Géraldine Muhlmann : « La loi garantit à la femme des droits égaux à ceux de l’homme… »

Claude Cabanes : « Pourquoi à travail égal, il n’y a pas un salaire égal ? »

Claude Askolovitch : « Il faudrait des sanctions beaucoup plus importantes, notamment contre les entreprises, heu…qui continuent de pratiquer… heu…des inégalités salariales, des inégalités de traitement ; notamment ce qui arrive aux femmes enceintes, qui est un scandale absolu… »

En d’autres termes, les femmes sont des victimes. Qu’elles soient plus riches, qu’elles choisissent de travailler moins, qu’elles aient beaucoup moins d’accidents du travail que les hommes, qu’elles aient des droits supérieurs sur la reproduction, qu’elles ne créent pas d’entreprise, qu’elles se présentent peu aux élections, il faut ; que dis-je, on doit imposer par la force notamment des quotas dans les conseils d’administration du milieu économique.

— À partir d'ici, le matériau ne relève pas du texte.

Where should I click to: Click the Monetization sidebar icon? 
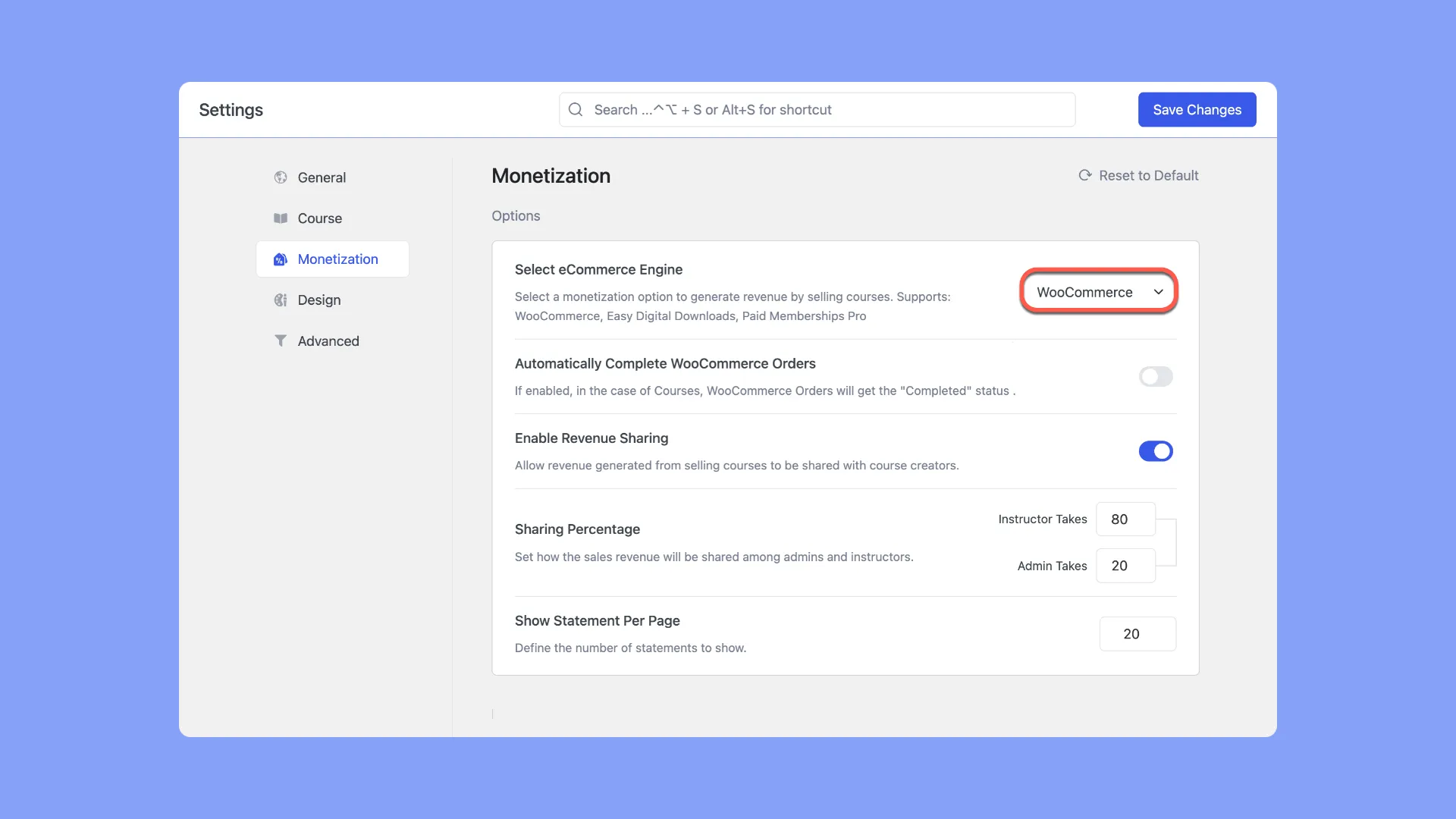point(280,259)
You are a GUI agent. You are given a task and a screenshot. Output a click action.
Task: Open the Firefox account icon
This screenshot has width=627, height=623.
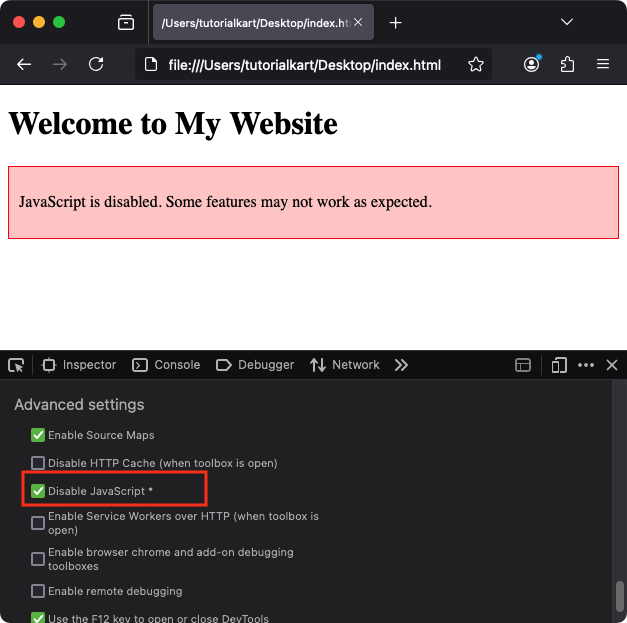(531, 64)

L’idéologie marxiste voulait faire le bonheur des individus malgré eux. Aujourd’hui, il s’agit d’imposer les femmes dans l’économie… malgré elles.

En réalité, l’écart salarial entre les hommes et les femmes s’est inversé au profit de la gent féminine, dans les métropoles américaines et européennes, au cours des dix dernières années. C’est ce qui ressort d’une analyse démographique effectuée par le directeur du département de sociologie de Queens College, Andrew A. Beveridge, que le « New York Times » rapporte dans son édition du 3 août 2007. Peu importe leur degré de scolarité, les femmes âgées de 21 à 30 ans travaillant à temps plein à Dallas et à New York gagnaient, respectivement, 120 % et 117 % du salaire des hommes de la même tranche d’âge. En 2005, 53 % des femmes dans la vingtaine travaillant à New York détenaient un diplôme d’études supérieures, comparativement à seulement 38 % des hommes du même âge. Les statistiques, tirées du recensement de 2005, sont comparables à celles de Chicago, Boston, Minneapolis, ainsi que d’autres grandes villes.

Tartuffe au pays des medias ! Pour autant, l’idée reçue à propos des différences salariales est, elle aussi, un mythe. L’excellent rapport, en anglais, que l’on peut consulter démontre, en effet, une réalité opposée.

Le mythe du salaire moindre pour les femmes devient obscène devant la réalité. Tout à chacun peut télécharger sur Internet, les 50 études empiriques réfutant la revendication d’une différence salariale selon le sexe : http://www.consad.com/content/reports/Gender%20Wage%20Gap%20Final%20Report.pdf

Le panurgisme des femmes modernes n’aura pas donné lieu à la bouffée d’égalitarisme du féminisme idéalisé. Malheureuses avant, malheureuses maintenant, malheureuses tout le temps ; même si les hommes n’existaient plus, les femmes modernes ne cesseraient de se sentir malheureuses. Leur existence de femmes en dépend.